Related Work & Insights¶
- vs. Querying VLMs for Failure Detection (Agia, Duan, etc.): VLMs do not iteratively interact with robot policies and struggle to provide reliable quantitative probabilities. In this paper's experiments, VLM accuracy was generally <60%; \(\pi_{MD}\) produces more accurate quantitative predictions via active RL search.
- vs. Using RL/MDP to Find Errors in Classification or Generation (Sagar, Delecki, Hong, etc.): Prior work has not been validated on complex physical systems like manipulation, nor can they generalize beyond fixed known failure sets; this paper addresses both obstacles.
- vs. OOD Detection / Uncertainty Quantization: Failure detection is distinct from OOD—not all OOD cases lead to failure, and failures occur within-distribution. This paper characterizes failures both inside and outside the distribution.
- vs. Training-Side Robustness (DR, Curriculum Learning, VLA): These aim to "make the policy stronger," while this work "diagnoses where the policy is weak." They are complementary—even the most general models will encounter unforeseen conditions, making diagnostic tools indispensable.
Rating¶
- Novelty: ⭐⭐⭐⭐⭐ Reframing failure diagnosis as "RL search on continuous semantic potential fields" and linking theory and engineering via contrastive loss + reward shaping is highly original.
- Experimental Thoroughness: ⭐⭐⭐⭐ Coverage of four tasks, multiple policy architectures, simulation+real-world, and various baselines (VLM/RL/Small models). Includes generalization, ablation, and fine-tuning loops. Theory is presented mainly as a sketch.

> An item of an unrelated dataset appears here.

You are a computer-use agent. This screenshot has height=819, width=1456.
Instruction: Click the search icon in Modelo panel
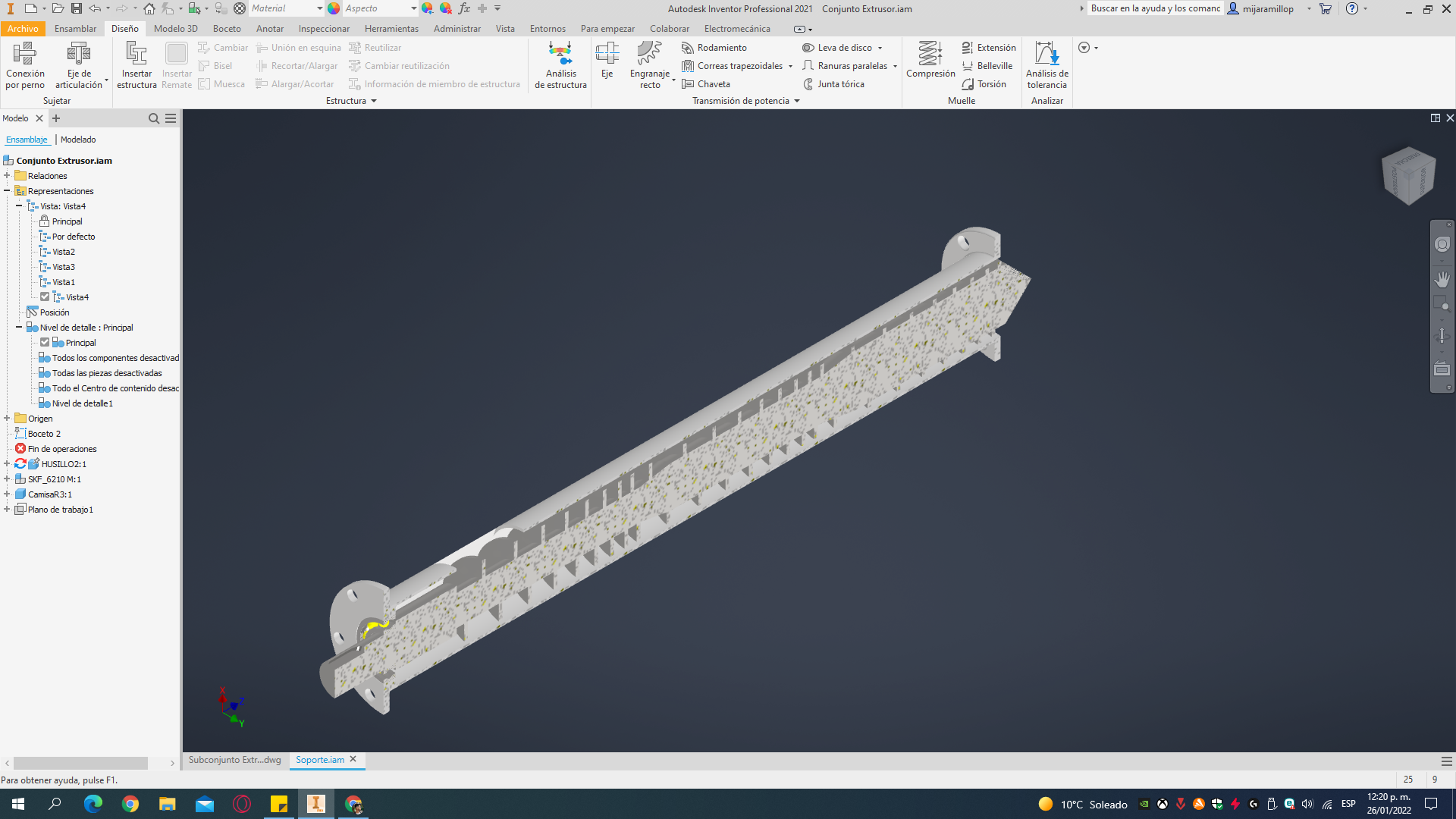point(153,118)
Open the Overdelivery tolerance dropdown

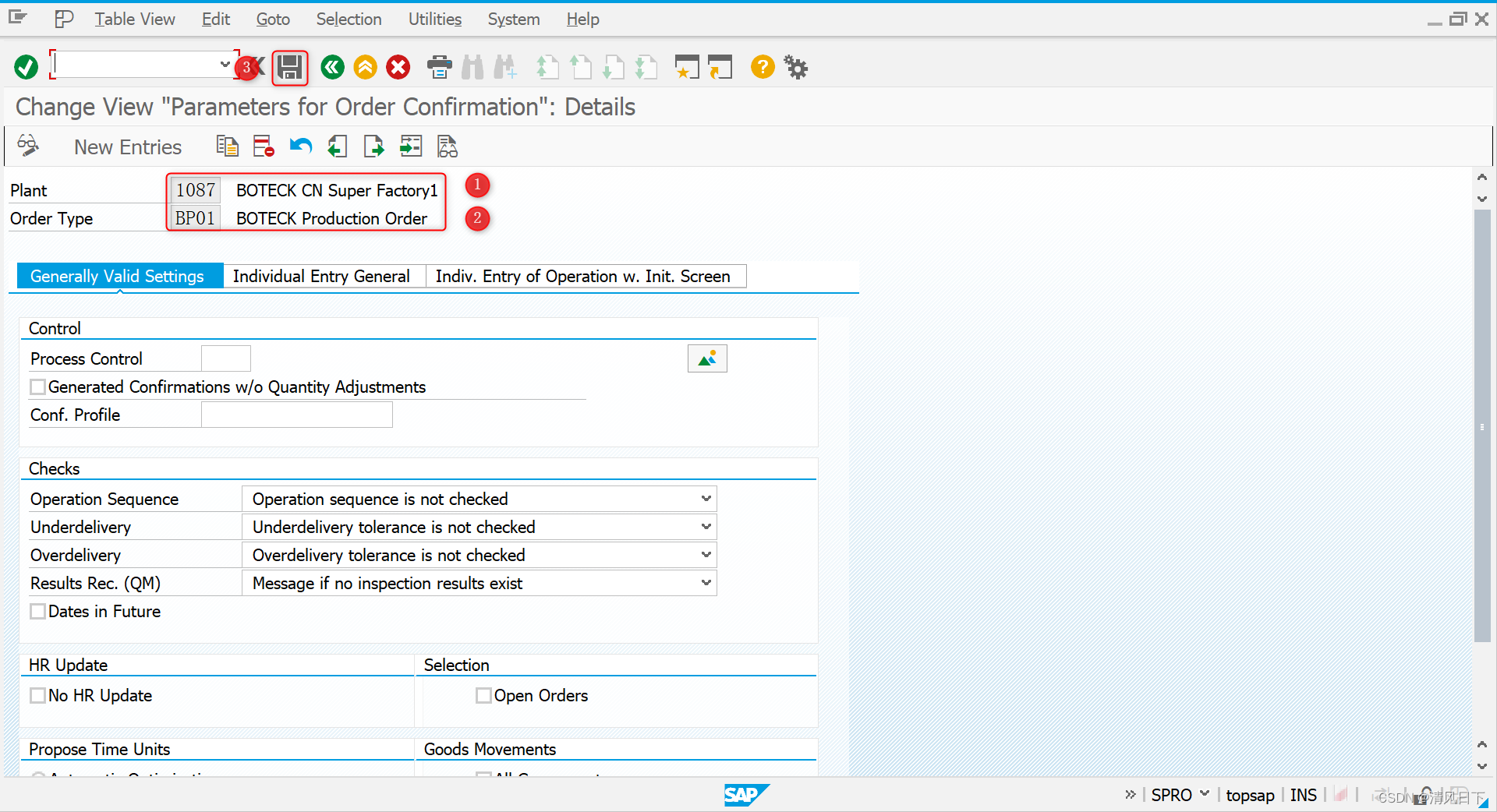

- Writing Quality: ⭐⭐⭐⭐ Clear formalization and intuitive diagrams, though core metrics (FSI/NFM, etc.) and multiple theorem details are scattered in the appendix.
- Value: ⭐⭐⭐⭐⭐ High practical value for safely and cheaply diagnosing black-box manipulation policy vulnerabilities pre-deployment, with diagnostic signals directly translatable into more robust policies.